§ **Work request A**
In the diabetes study report, what purpose does Dr. Catherine Cowie give for lifestyle changes such as exercising, lowering dietary fat, and losing weight? Answer in one to three sentences.
§ **Work request B**
Decide whether each statement agrees with the diabetes study report. Answer yes or no, and quote the words of the report that decide it.
(i) Participants in the later survey were heavier than those in the earlier survey.
(ii) More than 40 percent of participants in the later survey met the ADA goal for blood glucose control.
(iii) The ADA's current blood pressure goal is less than 130/80 mmHg.
§ **Work request C**
Copy the stretch of the diabetes study report from "Most People With" through "American Medical Association.".

§ **Excerpt to read**
>>>>

Most People With Diabetes Do Not Meet Treatment Goals
Study finds little improvement in past decade
Less than 12 percent of people with diagnosed diabetes meet the recommended goals for blood glucose, blood pressure, and cholesterol despite a great deal of research showing that controlling these conditions dramatically delays or prevents diabetes complications. Moreover, the percentage of people who achieve these targets has changed little in the past decade, according to a study published in the January 21, 2004, issue of the Journal of the American Medical Association.
"More diabetes patients are taking medication to control their blood pressure and cholesterol, but too few are making needed lifestyle changes such as exercising, lowering dietary fat, and losing weight to control the risk factors for diabetes complications," noted author Dr. Catherine Cowie of the National Institute of Diabetes and Digestive and Kidney Diseases (NIDDK), one of the National Institutes of Health.
The researchers compared data obtained from a nationally representative sample of U.S. adults age 20 years and older with diagnosed diabetes who took part in either the Third National Health and Nutrition Examination Survey (NHANES III) conducted from 1988 to 1994 or the NHANES conducted from 1999 to 2000.
Participants in the later survey, though similar in age and gender, were heavier, diagnosed with diabetes younger, and more likely to be using insulin along with oral drugs to treat their diabetes. Only 37 percent (compared to 44 percent in the earlier NHANES) were achieving the American Diabetes Association's (ADA) goal for blood glucose control—a hemoglobin A1c (A1C) blood test result of less than 7 percent. About 37 percent of participants in the later survey had A1C levels above 8 percent, ADA's recommended "take action" level.
Although the percentage of people with diagnosed diabetes taking blood pressure medication has risen in the past decade, only 36 percent of participants in the most recent NHANES met ADA's current blood pressure goal of less than 130/80 mmHg, and 40 percent had high blood pressure. More participants in the later survey were also receiving medication to lower high cholesterol, but 52 percent still had total cholesterol levels above 200 mg/dL.

<<<<

§ **Data extracts**

>>>>

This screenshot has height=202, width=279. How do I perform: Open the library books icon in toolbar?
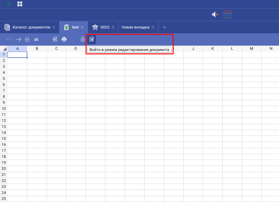coord(36,39)
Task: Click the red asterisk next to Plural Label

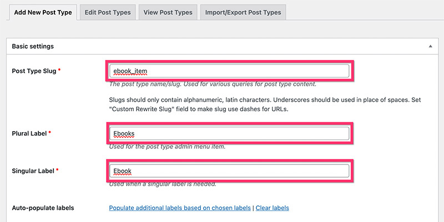Action: (x=49, y=132)
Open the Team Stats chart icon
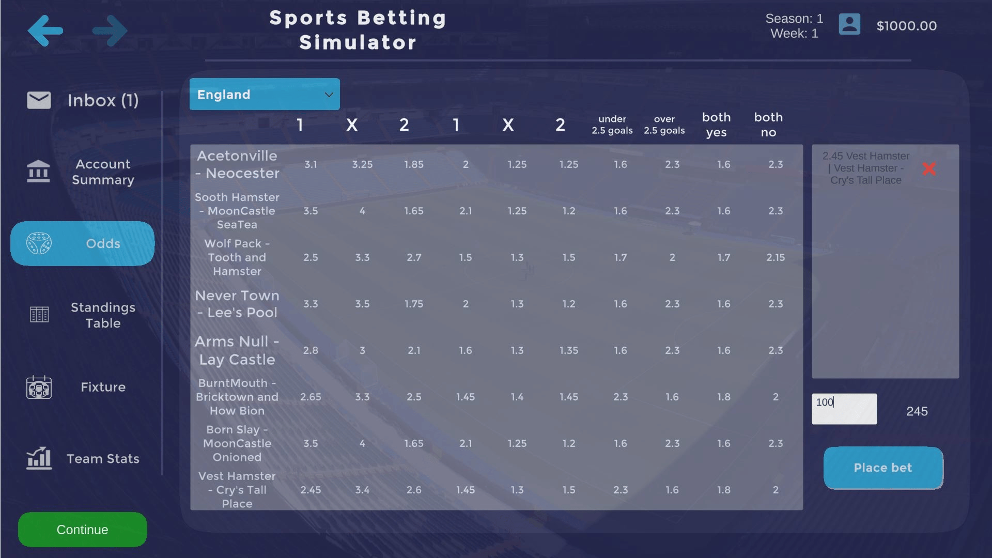This screenshot has width=992, height=558. (x=39, y=458)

<<<<

§ **Expected output A**
Dr. Catherine Cowie says these lifestyle changes are needed "to control the risk factors for diabetes complications." She notes that more diabetes patients are taking medication for blood pressure and cholesterol, but too few are making these changes.

§ **Expected output B**
(i) Yes: "Participants in the later survey, though similar in age and gender, were heavier"
(ii) No: "Only 37 percent (compared to 44 percent in the earlier NHANES) were achieving the American Diabetes Association's (ADA) goal for blood glucose control"
(iii) Yes: "ADA's current blood pressure goal of less than 130/80 mmHg"

§ **Expected output C**
Most People With Diabetes Do Not Meet Treatment Goals
Study finds little improvement in past decade
Less than 12 percent of people with diagnosed diabetes meet the recommended goals for blood glucose, blood pressure, and cholesterol despite a great deal of research showing that controlling these conditions dramatically delays or prevents diabetes complications. Moreover, the percentage of people who achieve these targets has changed little in the past decade, according to a study published in the January 21, 2004, issue of the Journal of the American Medical Association.